--- START ---

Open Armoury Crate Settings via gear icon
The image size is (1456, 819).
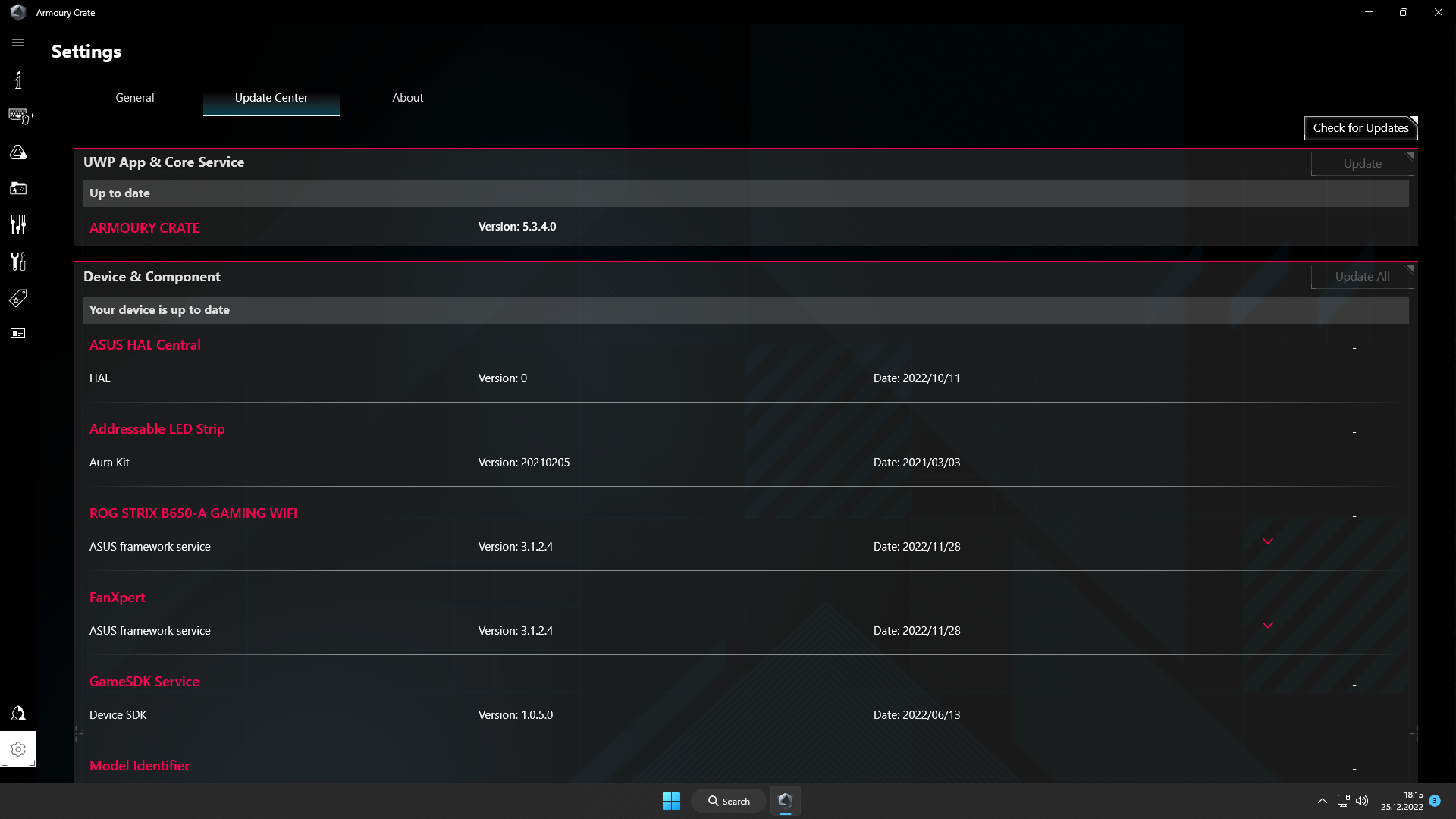point(18,749)
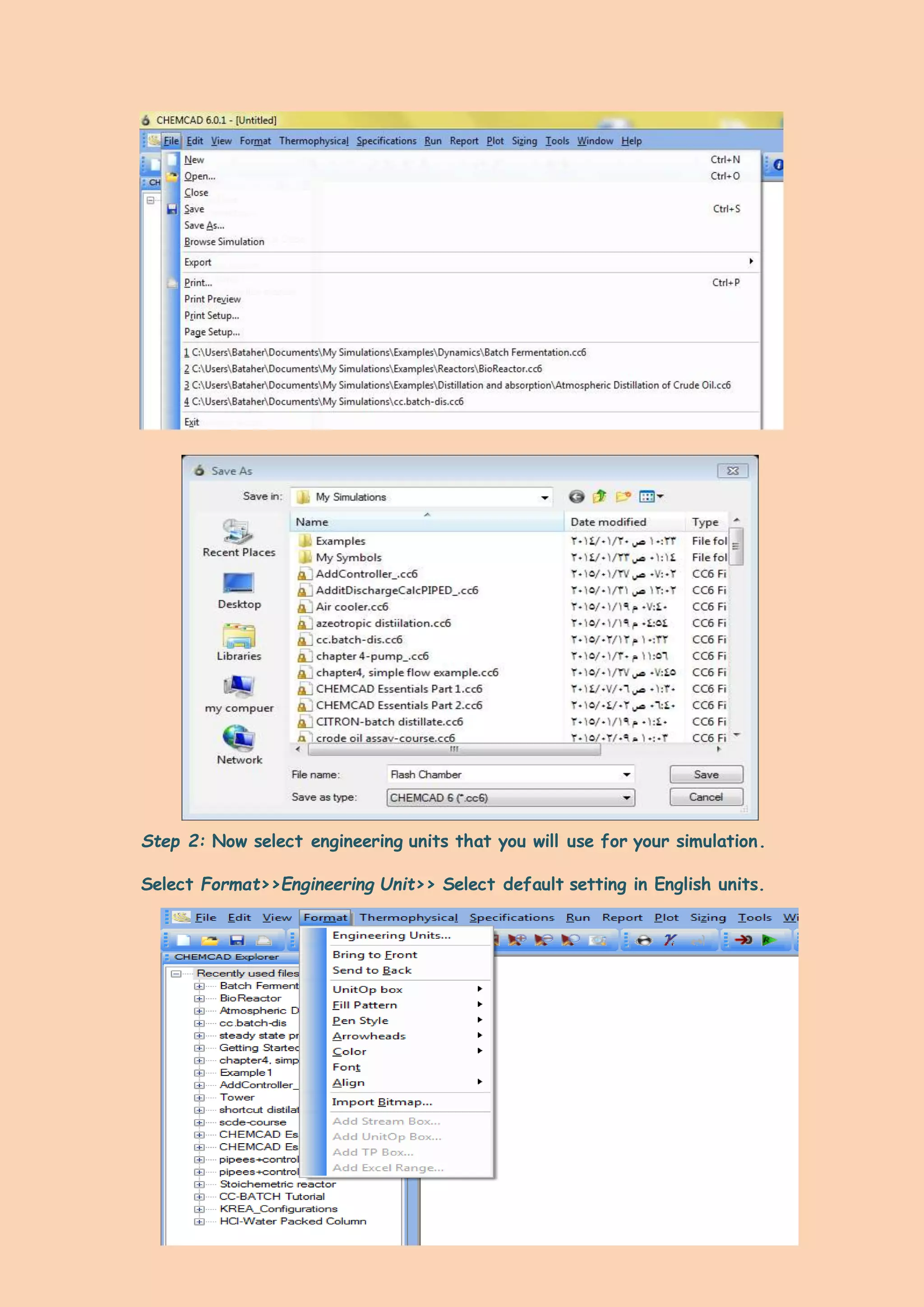Click the floppy disk Save toolbar icon
Screen dimensions: 924x1307
(x=237, y=941)
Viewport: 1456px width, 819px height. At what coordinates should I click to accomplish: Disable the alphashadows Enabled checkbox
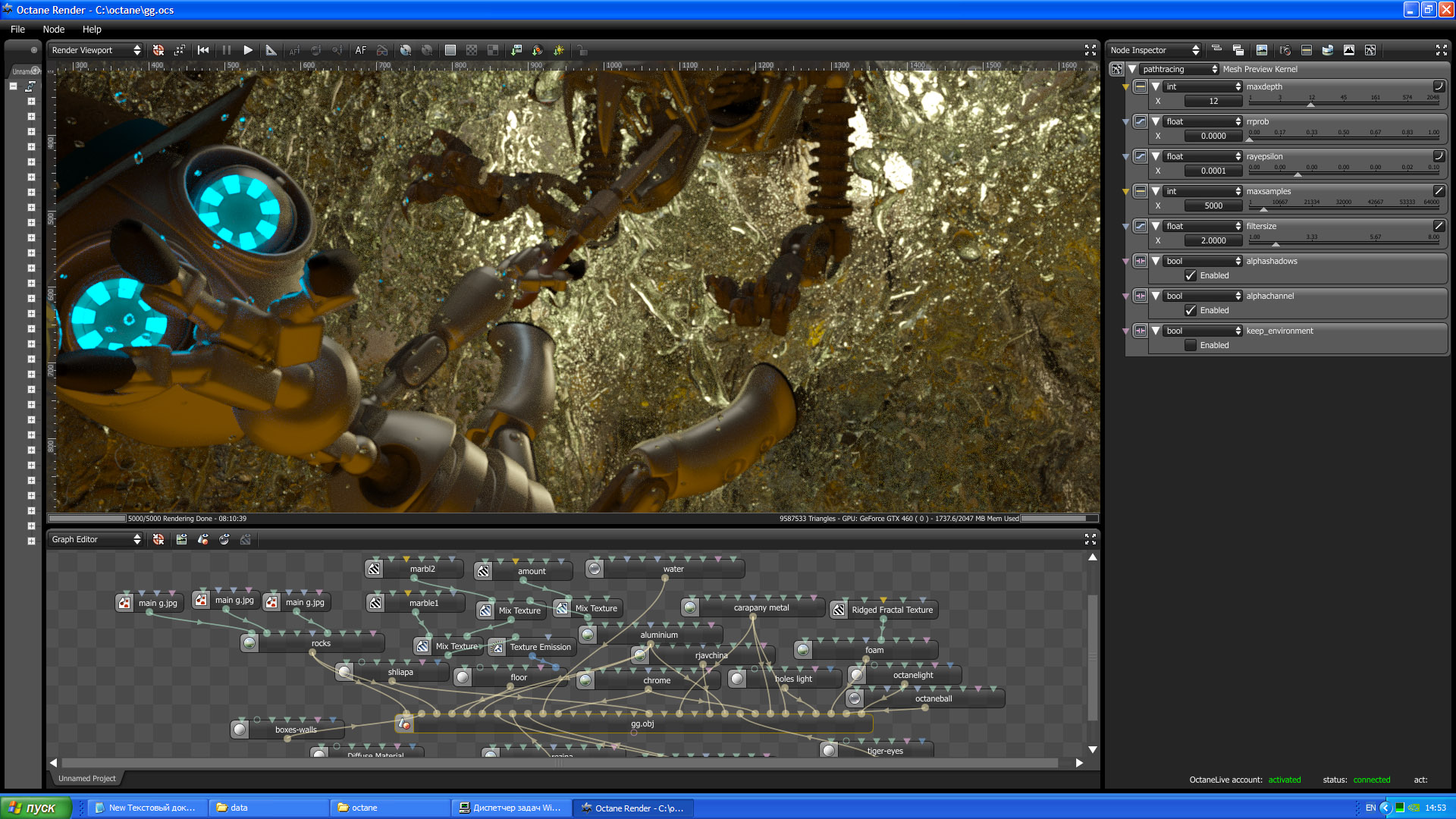pyautogui.click(x=1191, y=276)
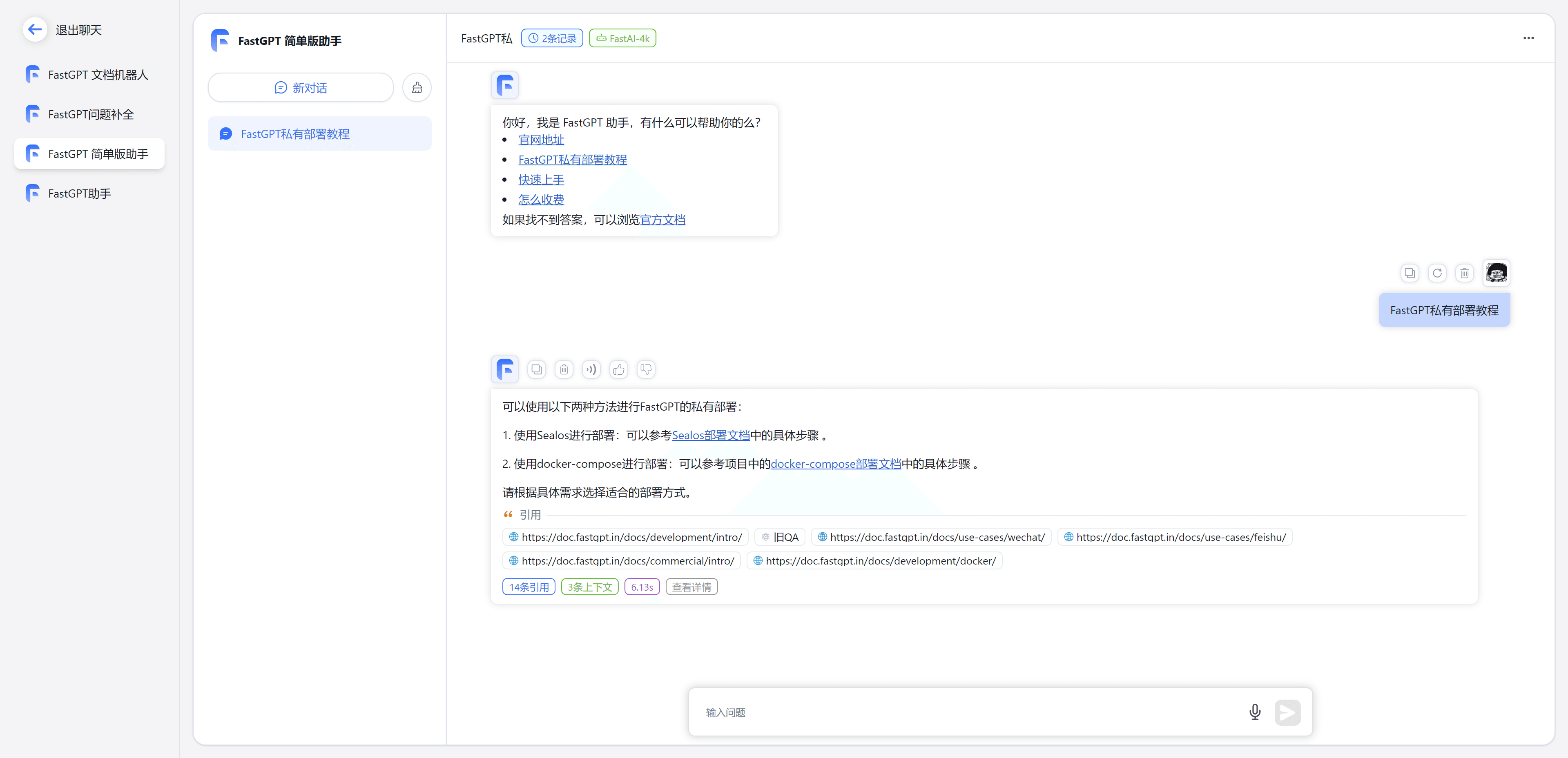The height and width of the screenshot is (758, 1568).
Task: Click the 查看详情 view details tag
Action: (x=691, y=587)
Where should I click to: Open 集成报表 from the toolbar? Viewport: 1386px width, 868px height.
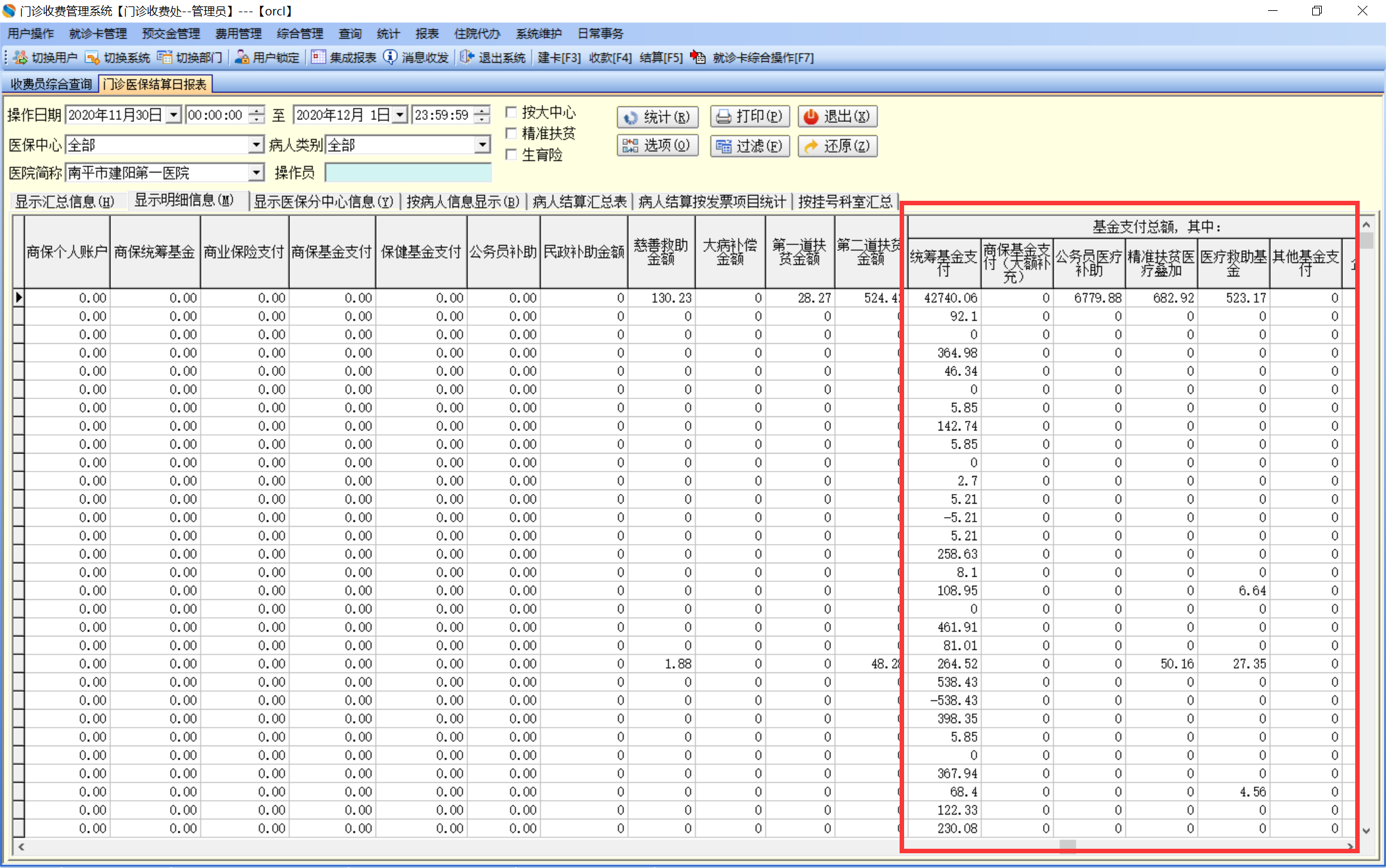318,58
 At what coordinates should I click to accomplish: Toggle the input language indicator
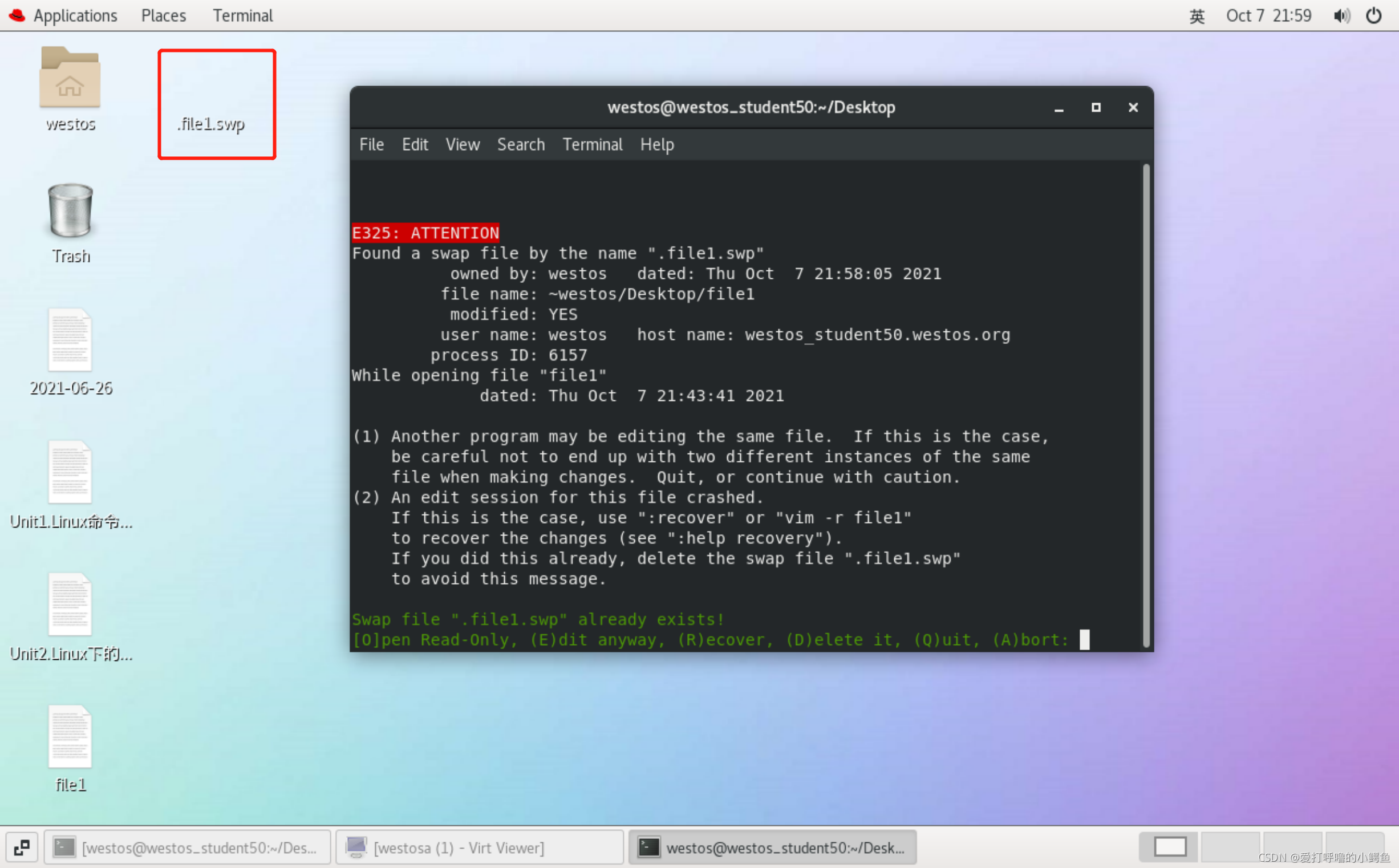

--- END ---

DESCRIPTION OF THE TASK: Please restate each entry exactly, but drop any picture it holds.

RESPONSE TO THE EXERCISE:
Open Armoury Crate Settings via gear icon
The image size is (1456, 819).
point(18,749)
Click the floppy disk Save toolbar icon
Screen dimensions: 924x1307
(x=237, y=941)
Viewport: 1456px width, 819px height. At what coordinates should I click to accomplish: Disable the alphashadows Enabled checkbox
pyautogui.click(x=1191, y=276)
The height and width of the screenshot is (758, 1568).
Task: Click the 查看详情 view details tag
Action: (x=691, y=587)
Where should I click to: Open 集成报表 from the toolbar? Viewport: 1386px width, 868px height.
318,58
 At what coordinates should I click to accomplish: Toggle the input language indicator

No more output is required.